SET EXERCISE A
Answer these about the review of the 1957 TV production of The Yeomen of the Guard, marking each answer with its number:
(i) On what date was the Hallmark Hall of Fame presentation broadcast?
(ii) Which actor plays the jester Jack Point?
(iii) How many minutes long is the condensed production?

The TV Special:
The lavish live TV mounting of Gilbert and Sullivan's operetta The Yeomen of the Guard stands as a good example of what the so-called "Golden Age of Television" was all about. This April 10, 1957 presentation of Hallmark Hall of Fame has a terrific cast, fluid direction and all the earmarks of a classy production. Audiences of the day were probably more inclined to tune in to wrestling or Father Knows Best, but I'd like to imagine that those who did choose to watch found themselves thoroughly entertained by this candy-colored treat. The DVD editon from Video Artists International (VAI) uses a black and white kinescope of the program, which mutes some of the visual splendor but none of the frothy music score or delightful performances.
Set in Shakespearean England, The Yeomen of the Guard's story mainly concerns Colonel Fairfax (Bill Hayes), a debonair soldier who has been sentenced to death on a sorcery charge. Fairfax is determined to not let his accuser cousin inherit his wealth, so he conspires with Sergeant Meryll (Norman Atkins) to marry a woman whom he's never met before - Elsie (Barbara Cook), a fetching traveling singer. The move comes as a surprise for Elsie's companion, a wise and sardonic jester named Jack Point (Alfred Drake). It's also disappointing to Meryll's daughter, Phoebe (Celeste Holm), who was pining away for Fairfax. By the end of Act I, Sergeant Meryll has arranged to smuggle Fairfax out of prison. With the now clean-shaven Fairfax being passed off as a Meryll family relative, the entire community is on the hunt for an escaped fugitive who's right under their noses. Meanwhile, Jack makes a deal with rotund guard Wilfred (Henry Calvin) to lie about Fairfax's whereabouts in exchanged for getting an education in the jestering tricks of the trade (their duet on "The Tale Of Cock And Bull" is one of the more wordy, quintessentially G&S moments here). Wilfred is also in love with Phoebe, who is broken up over Fairfax, who finds that the charming Elsie might make for a suitable wife. Somehow all this leads up to a triple wedding, although the operetta closes on the dejected Jack literally left in the dark - an unusually somber ending for Gilbert and Sullivan.
This production of The Yeomen of the Guard condenses Gilbert and Sullivan's libretto into a tidy 79 minutes, with choruses and lines of dialogue cut or abridged to fit the broadcast running time. Considering that it was all done live, it's quite an impressive feat. The performance utilized only a few cameras on a multi-level set, with fluid, subtle transitions between scenes and a cast that seemed well-rehearsed (best of all, they actually appear to be having fun). Director George Shaefer, who also helmed about a million made-for-TV movies in the '50s, '60s, '70s and '80s, did an excellent job in keeping things lively and entertaining. The tricky, complex material and the live TV aspect open up the potential for things to go wrong, although the only gaffe I noticed came when Celeste Holm had to do some extra business to keep a prop staff from falling over. Although I was initially under the impression that this telecast was adapted from a Broadway show, it is in fact a unique, one-time performances made especially for this telecast - which makes it all the more laudable.

DATA EXTRACT
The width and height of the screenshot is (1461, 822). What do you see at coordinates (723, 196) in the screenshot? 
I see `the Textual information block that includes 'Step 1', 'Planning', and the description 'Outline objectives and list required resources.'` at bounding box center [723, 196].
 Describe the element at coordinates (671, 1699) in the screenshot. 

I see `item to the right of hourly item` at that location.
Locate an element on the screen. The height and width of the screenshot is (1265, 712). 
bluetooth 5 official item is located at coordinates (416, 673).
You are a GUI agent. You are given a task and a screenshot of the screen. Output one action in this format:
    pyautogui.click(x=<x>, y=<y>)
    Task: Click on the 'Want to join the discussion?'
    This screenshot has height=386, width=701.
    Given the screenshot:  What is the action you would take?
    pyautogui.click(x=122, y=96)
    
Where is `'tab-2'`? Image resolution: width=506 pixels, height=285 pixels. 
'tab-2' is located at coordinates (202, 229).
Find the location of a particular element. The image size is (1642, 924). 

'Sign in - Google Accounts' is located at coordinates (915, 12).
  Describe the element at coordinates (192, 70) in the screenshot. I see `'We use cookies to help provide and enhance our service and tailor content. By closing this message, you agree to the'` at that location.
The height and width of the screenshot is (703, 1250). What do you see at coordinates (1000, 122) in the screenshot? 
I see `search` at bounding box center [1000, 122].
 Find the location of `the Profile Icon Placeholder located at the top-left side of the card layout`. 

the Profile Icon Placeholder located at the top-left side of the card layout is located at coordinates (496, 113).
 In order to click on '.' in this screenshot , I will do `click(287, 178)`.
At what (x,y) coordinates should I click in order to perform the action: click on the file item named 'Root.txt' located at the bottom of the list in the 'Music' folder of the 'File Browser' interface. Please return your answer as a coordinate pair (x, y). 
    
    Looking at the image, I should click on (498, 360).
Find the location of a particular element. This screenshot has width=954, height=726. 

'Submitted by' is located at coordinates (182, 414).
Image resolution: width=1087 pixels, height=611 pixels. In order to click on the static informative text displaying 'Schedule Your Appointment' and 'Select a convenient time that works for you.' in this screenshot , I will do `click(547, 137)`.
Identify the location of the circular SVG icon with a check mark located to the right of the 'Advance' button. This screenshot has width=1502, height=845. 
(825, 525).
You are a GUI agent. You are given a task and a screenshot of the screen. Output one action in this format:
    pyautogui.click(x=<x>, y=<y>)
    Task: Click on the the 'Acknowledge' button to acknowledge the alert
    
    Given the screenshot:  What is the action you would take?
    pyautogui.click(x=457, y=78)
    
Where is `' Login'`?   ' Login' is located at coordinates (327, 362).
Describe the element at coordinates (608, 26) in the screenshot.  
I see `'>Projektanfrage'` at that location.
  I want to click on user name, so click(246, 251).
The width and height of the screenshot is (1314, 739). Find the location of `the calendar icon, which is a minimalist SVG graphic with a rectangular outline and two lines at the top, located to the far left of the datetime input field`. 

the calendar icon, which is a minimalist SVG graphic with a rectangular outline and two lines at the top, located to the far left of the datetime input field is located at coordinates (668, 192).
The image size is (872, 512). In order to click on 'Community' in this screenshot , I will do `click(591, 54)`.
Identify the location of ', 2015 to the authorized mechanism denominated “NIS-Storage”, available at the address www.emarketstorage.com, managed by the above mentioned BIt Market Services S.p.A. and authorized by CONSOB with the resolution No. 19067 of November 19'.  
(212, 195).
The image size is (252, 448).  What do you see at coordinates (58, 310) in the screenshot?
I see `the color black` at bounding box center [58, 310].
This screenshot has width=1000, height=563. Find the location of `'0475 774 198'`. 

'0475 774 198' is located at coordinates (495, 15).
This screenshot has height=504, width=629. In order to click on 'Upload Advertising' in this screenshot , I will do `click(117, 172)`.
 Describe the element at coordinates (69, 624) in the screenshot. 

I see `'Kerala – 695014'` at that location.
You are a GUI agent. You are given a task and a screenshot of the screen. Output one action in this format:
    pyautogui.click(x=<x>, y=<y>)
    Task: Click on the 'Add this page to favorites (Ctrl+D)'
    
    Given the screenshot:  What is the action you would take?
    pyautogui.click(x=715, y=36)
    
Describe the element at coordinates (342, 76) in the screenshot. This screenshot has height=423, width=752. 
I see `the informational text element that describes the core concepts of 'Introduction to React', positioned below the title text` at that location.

SET EXERCISE B
Output the records as a Markdown table with columns Row and Line, one row per line, and skip blank lines. Begin at the first line of the records and stop after the line that contains "coordinates (202, 229).".

TASK OUTPUT A
(i) April 10, 1957
(ii) Alfred Drake
(iii) 79 minutes

TASK OUTPUT B
| Row | Line |
|---|---|
| 1 | The width and height of the screenshot is (1461, 822). What do you see at coordinates (723, 196) in the screenshot?  |
| 2 | I see `the Textual information block that includes 'Step 1', 'Planning', and the description 'Outline objectives and list required resources.'` at bounding box center [723, 196]. |
| 3 |  Describe the element at coordinates (671, 1699) in the screenshot.  |
| 4 | I see `item to the right of hourly item` at that location. |
| 5 | Locate an element on the screen. The height and width of the screenshot is (1265, 712).  |
| 6 | bluetooth 5 official item is located at coordinates (416, 673). |
| 7 | You are a GUI agent. You are given a task and a screenshot of the screen. Output one action in this format: |
| 8 |     pyautogui.click(x=<x>, y=<y>) |
| 9 |     Task: Click on the 'Want to join the discussion?' |
| 10 |     This screenshot has height=386, width=701. |
| 11 |     Given the screenshot:  What is the action you would take? |
| 12 |     pyautogui.click(x=122, y=96) |
| 13 | Where is `'tab-2'`? Image resolution: width=506 pixels, height=285 pixels.  |
| 14 | 'tab-2' is located at coordinates (202, 229). |